__What to do__. Copy each line below exactly as it appears. Pictures are to be omitted.

Screenshot grounding data:
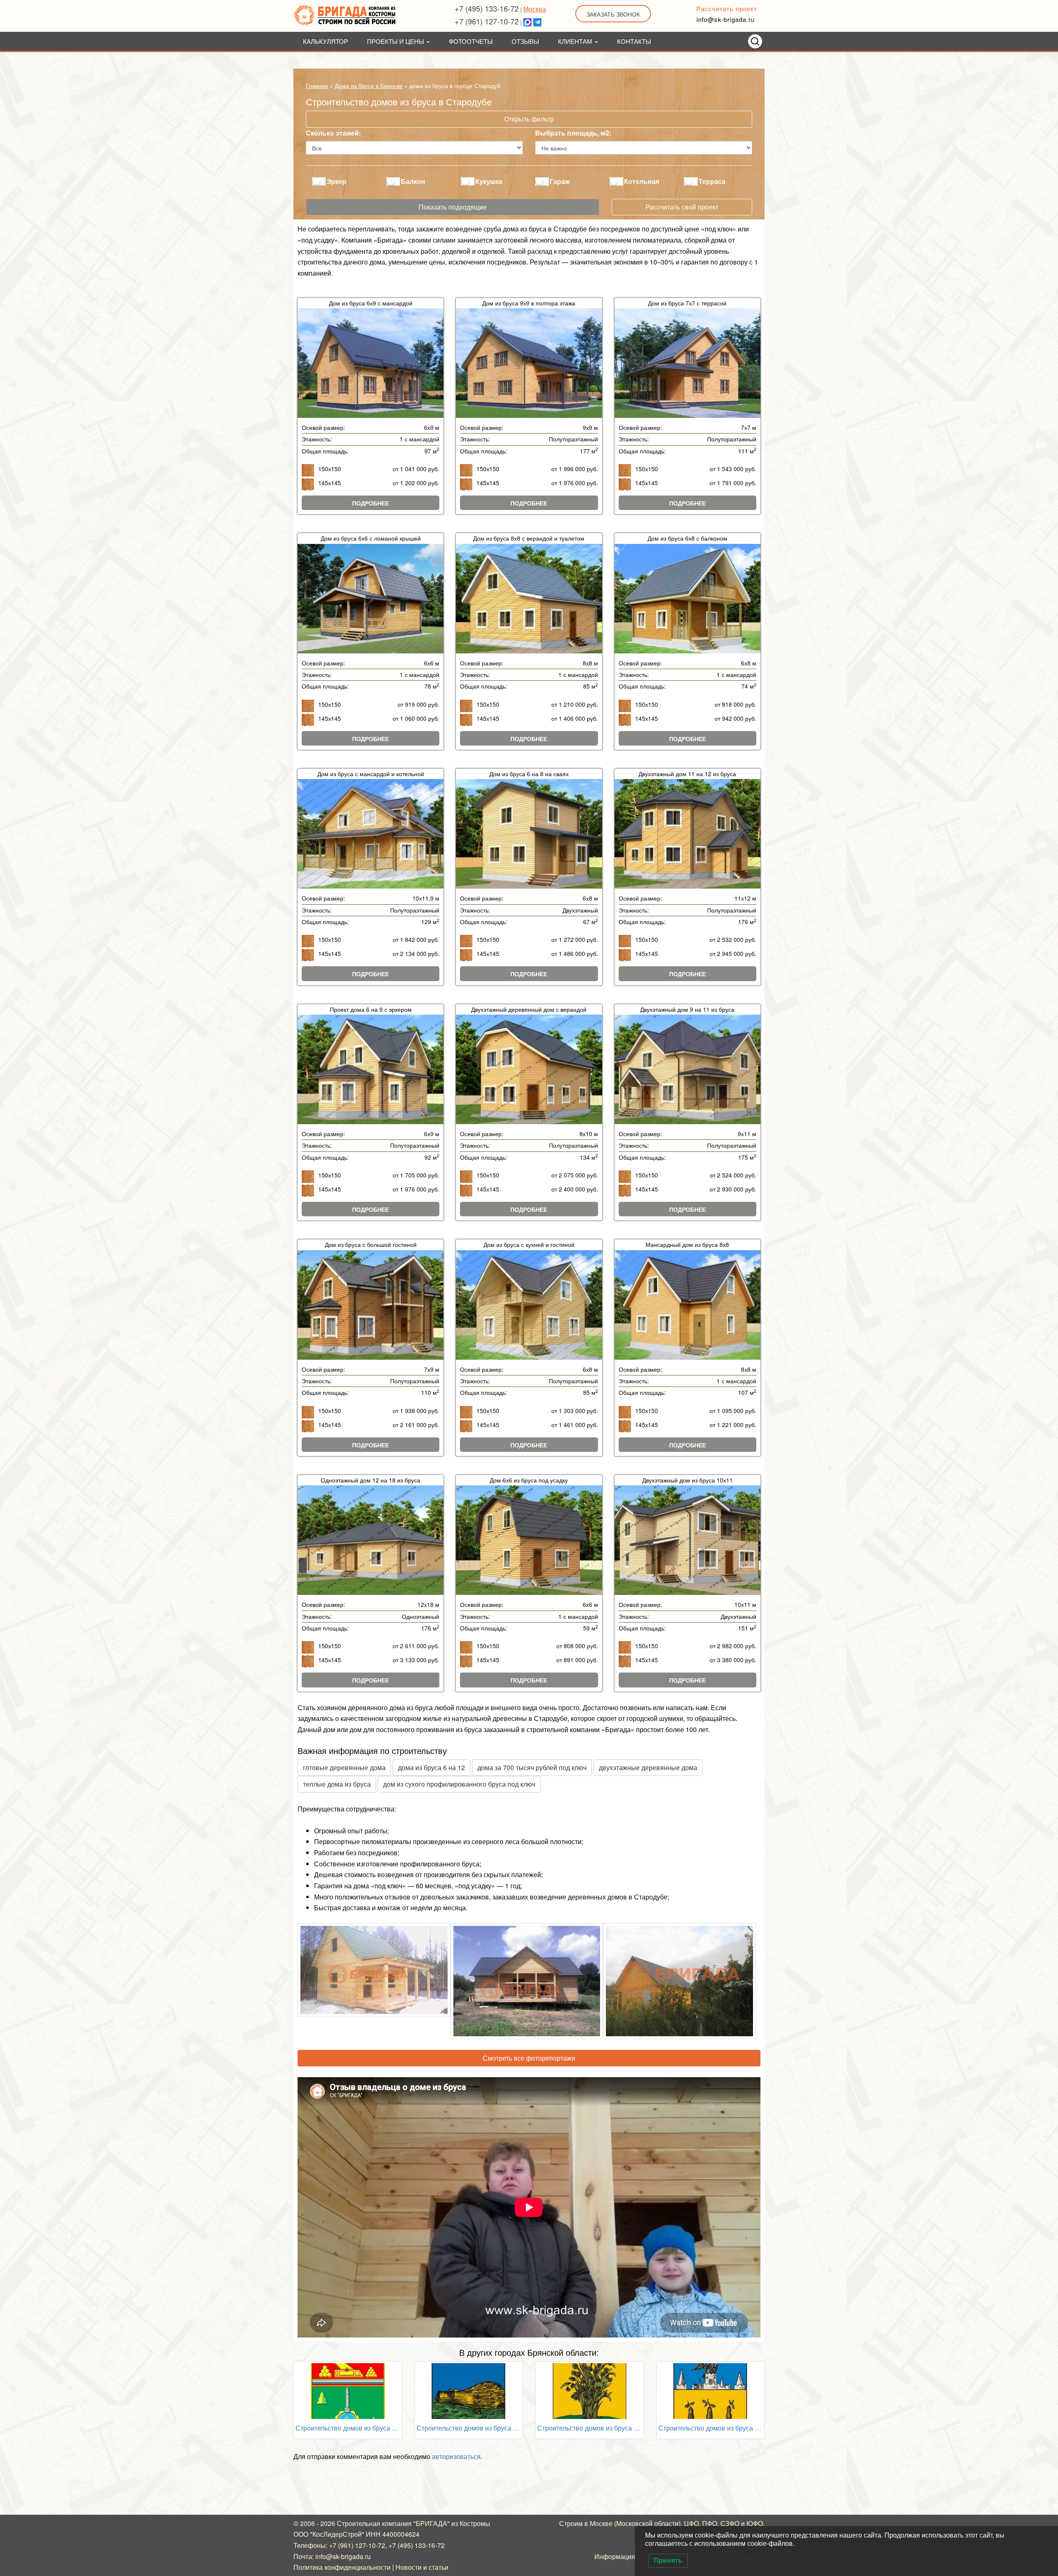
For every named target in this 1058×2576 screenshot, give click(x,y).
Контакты (634, 41)
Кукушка (489, 181)
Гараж (560, 181)
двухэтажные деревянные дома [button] (648, 1767)
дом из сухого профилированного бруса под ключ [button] (459, 1784)
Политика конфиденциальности (342, 2567)
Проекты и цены (396, 41)
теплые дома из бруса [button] (337, 1784)
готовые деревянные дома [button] (344, 1767)
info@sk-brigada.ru (725, 19)
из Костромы (470, 2523)
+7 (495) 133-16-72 (487, 8)
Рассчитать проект (726, 8)
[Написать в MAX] (527, 21)
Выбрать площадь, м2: (573, 133)
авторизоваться (456, 2456)
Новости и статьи (422, 2567)
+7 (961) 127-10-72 (487, 21)
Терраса (711, 181)
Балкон (413, 181)
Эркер (336, 181)
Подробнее (370, 503)
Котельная (641, 181)
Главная (317, 85)
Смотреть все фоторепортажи (529, 2058)
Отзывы (525, 41)
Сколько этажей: (333, 133)
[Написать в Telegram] (537, 21)
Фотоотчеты (471, 41)
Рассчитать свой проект (682, 207)
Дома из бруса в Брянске (369, 85)
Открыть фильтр (529, 119)
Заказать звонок (613, 14)
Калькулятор (325, 41)
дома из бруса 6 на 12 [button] (431, 1767)
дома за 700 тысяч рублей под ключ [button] (531, 1767)
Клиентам (576, 41)
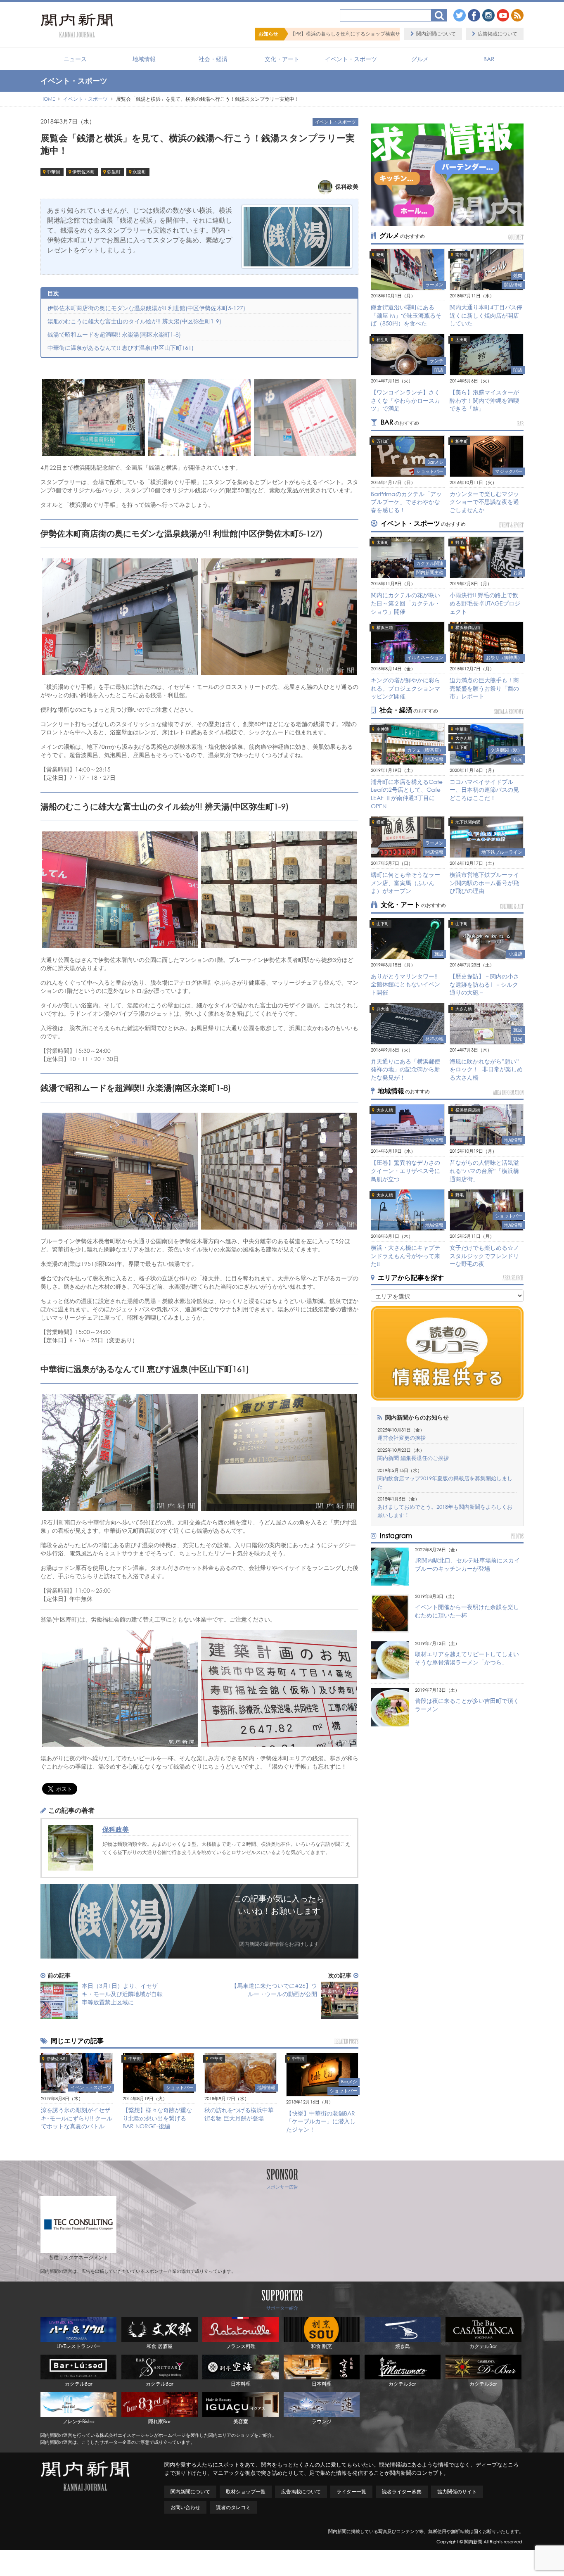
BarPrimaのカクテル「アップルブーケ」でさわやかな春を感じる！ (406, 502)
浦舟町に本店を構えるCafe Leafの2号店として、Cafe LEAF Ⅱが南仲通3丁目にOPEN (407, 794)
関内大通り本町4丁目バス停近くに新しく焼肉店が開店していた (486, 315)
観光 (517, 759)
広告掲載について (497, 33)
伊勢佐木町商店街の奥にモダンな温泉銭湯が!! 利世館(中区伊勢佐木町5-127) (146, 308)
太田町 (461, 340)
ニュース (75, 59)
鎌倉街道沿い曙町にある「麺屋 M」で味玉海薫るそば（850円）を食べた (406, 315)
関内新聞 (473, 2541)
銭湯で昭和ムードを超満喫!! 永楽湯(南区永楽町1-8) (114, 334)
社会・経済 (213, 59)
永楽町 (139, 172)
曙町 (381, 255)
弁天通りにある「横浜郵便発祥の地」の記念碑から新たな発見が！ (405, 1069)
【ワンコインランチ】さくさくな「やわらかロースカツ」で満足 (405, 400)
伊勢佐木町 (83, 172)
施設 (438, 953)
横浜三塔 (385, 627)
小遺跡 (515, 953)
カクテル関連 (429, 563)
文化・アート (282, 59)
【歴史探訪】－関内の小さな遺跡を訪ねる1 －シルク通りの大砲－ (484, 984)
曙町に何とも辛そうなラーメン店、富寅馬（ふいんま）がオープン (405, 883)
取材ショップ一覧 (245, 2491)
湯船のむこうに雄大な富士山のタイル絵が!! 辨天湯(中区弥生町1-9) (134, 321)
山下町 (461, 747)
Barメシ (349, 2081)
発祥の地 (434, 1038)
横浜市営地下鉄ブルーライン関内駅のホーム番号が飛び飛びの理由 (484, 883)
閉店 (438, 369)
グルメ (420, 59)
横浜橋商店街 (467, 627)
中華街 (53, 172)
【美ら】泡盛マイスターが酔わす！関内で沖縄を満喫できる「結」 (484, 400)
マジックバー (508, 471)
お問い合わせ (185, 2507)
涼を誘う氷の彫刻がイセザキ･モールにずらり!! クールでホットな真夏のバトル (76, 2118)
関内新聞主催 (429, 572)
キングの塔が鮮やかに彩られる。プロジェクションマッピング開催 (405, 688)
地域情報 (144, 59)
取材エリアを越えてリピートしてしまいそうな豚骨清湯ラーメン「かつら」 (467, 1658)
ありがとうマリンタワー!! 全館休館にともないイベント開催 (405, 984)
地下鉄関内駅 (467, 822)
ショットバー (179, 2087)
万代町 (383, 441)
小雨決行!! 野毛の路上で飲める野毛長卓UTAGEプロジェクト (485, 603)
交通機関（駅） (506, 750)
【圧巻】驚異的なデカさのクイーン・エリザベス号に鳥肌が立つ (405, 1170)
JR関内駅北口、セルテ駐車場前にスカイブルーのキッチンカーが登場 (467, 1564)
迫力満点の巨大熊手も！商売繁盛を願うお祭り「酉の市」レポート (484, 688)
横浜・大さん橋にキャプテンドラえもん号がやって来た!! (405, 1256)
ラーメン (434, 284)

__Written response__.
For every named target in this 1058×2576 screenshot, give click(x,y).
Контакты (634, 41)
Кукушка (489, 181)
Гараж (560, 181)
двухэтажные деревянные дома [button] (648, 1767)
дом из сухого профилированного бруса под ключ [button] (459, 1784)
Политика конфиденциальности (342, 2567)
Проекты и цены (396, 41)
теплые дома из бруса [button] (337, 1784)
готовые деревянные дома [button] (344, 1767)
info@sk-brigada.ru (725, 19)
из Костромы (470, 2523)
+7 (495) 133-16-72 (487, 8)
Рассчитать проект (726, 8)
[Написать в MAX] (527, 21)
Выбрать площадь, м2: (573, 133)
авторизоваться (456, 2456)
Новости и статьи (422, 2567)
+7 (961) 127-10-72 (487, 21)
Терраса (711, 181)
Балкон (413, 181)
Эркер (336, 181)
Подробнее (370, 503)
Котельная (641, 181)
Главная (317, 85)
Смотреть все фоторепортажи (529, 2058)
Отзывы (525, 41)
Сколько этажей: (333, 133)
[Написать в Telegram] (537, 21)
Фотоотчеты (471, 41)
Рассчитать свой проект (682, 207)
Дома из бруса в Брянске (369, 85)
Открыть фильтр (529, 119)
Заказать звонок (613, 14)
Калькулятор (325, 41)
дома из бруса 6 на 12 [button] (431, 1767)
дома за 700 тысяч рублей под ключ [button] (531, 1767)
Клиентам (576, 41)
BarPrimaのカクテル「アップルブーケ」でさわやかな春を感じる！ (406, 502)
浦舟町に本店を構えるCafe Leafの2号店として、Cafe LEAF Ⅱが南仲通3丁目にOPEN (407, 794)
関内大通り本町4丁目バス停近くに新しく焼肉店が開店していた (486, 315)
観光 (517, 759)
広告掲載について (497, 33)
伊勢佐木町商店街の奥にモダンな温泉銭湯が!! 利世館(中区伊勢佐木町5-127) (146, 308)
太田町 (461, 340)
ニュース (75, 59)
鎌倉街道沿い曙町にある「麺屋 M」で味玉海薫るそば（850円）を食べた (406, 315)
関内新聞 (473, 2541)
銭湯で昭和ムードを超満喫!! 永楽湯(南区永楽町1-8) (114, 334)
社会・経済 (213, 59)
永楽町 (139, 172)
曙町 (381, 255)
弁天通りにある「横浜郵便発祥の地」の記念碑から新たな発見が！ (405, 1069)
【ワンコインランチ】さくさくな「やわらかロースカツ」で満足 (405, 400)
伊勢佐木町 (83, 172)
施設 (438, 953)
横浜三塔 (385, 627)
小遺跡 (515, 953)
カクテル関連 (429, 563)
文化・アート (282, 59)
【歴史探訪】－関内の小さな遺跡を訪ねる1 －シルク通りの大砲－ (484, 984)
曙町に何とも辛そうなラーメン店、富寅馬（ふいんま）がオープン (405, 883)
取材ショップ一覧 (245, 2491)
湯船のむこうに雄大な富士山のタイル絵が!! 辨天湯(中区弥生町1-9) (134, 321)
山下町 (461, 747)
Barメシ (349, 2081)
発祥の地 (434, 1038)
横浜市営地下鉄ブルーライン関内駅のホーム番号が飛び飛びの理由 (484, 883)
閉店 (438, 369)
グルメ (420, 59)
横浜橋商店街 (467, 627)
中華街 (53, 172)
【美ら】泡盛マイスターが酔わす！関内で沖縄を満喫できる「結」 (484, 400)
マジックバー (508, 471)
お問い合わせ (185, 2507)
涼を誘う氷の彫刻がイセザキ･モールにずらり!! クールでホットな真夏のバトル (76, 2118)
関内新聞主催 (429, 572)
キングの塔が鮮やかに彩られる。プロジェクションマッピング開催 (405, 688)
地域情報 (144, 59)
取材エリアを越えてリピートしてしまいそうな豚骨清湯ラーメン「かつら」 (467, 1658)
ありがとうマリンタワー!! 全館休館にともないイベント開催 (405, 984)
地下鉄関内駅 (467, 822)
ショットバー (179, 2087)
万代町 (383, 441)
小雨決行!! 野毛の路上で飲める野毛長卓UTAGEプロジェクト (485, 603)
交通機関（駅） (506, 750)
【圧巻】驚異的なデカさのクイーン・エリザベス号に鳥肌が立つ (405, 1170)
JR関内駅北口、セルテ駐車場前にスカイブルーのキッチンカーが登場 (467, 1564)
迫力満点の巨大熊手も！商売繁盛を願うお祭り「酉の市」レポート (484, 688)
横浜・大さん橋にキャプテンドラえもん号がやって来た!! (405, 1256)
ラーメン (434, 284)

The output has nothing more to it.